The problem: Would you retype every record below exactly as written?

━━━

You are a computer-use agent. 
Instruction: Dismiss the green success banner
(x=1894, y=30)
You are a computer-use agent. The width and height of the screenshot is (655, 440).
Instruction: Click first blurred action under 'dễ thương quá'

━━━

Task response:
You are a computer-use agent. 
Instruction: Dismiss the green success banner
(x=1894, y=30)
You are a computer-use agent. The width and height of the screenshot is (655, 440).
Instruction: Click first blurred action under 'dễ thương quá'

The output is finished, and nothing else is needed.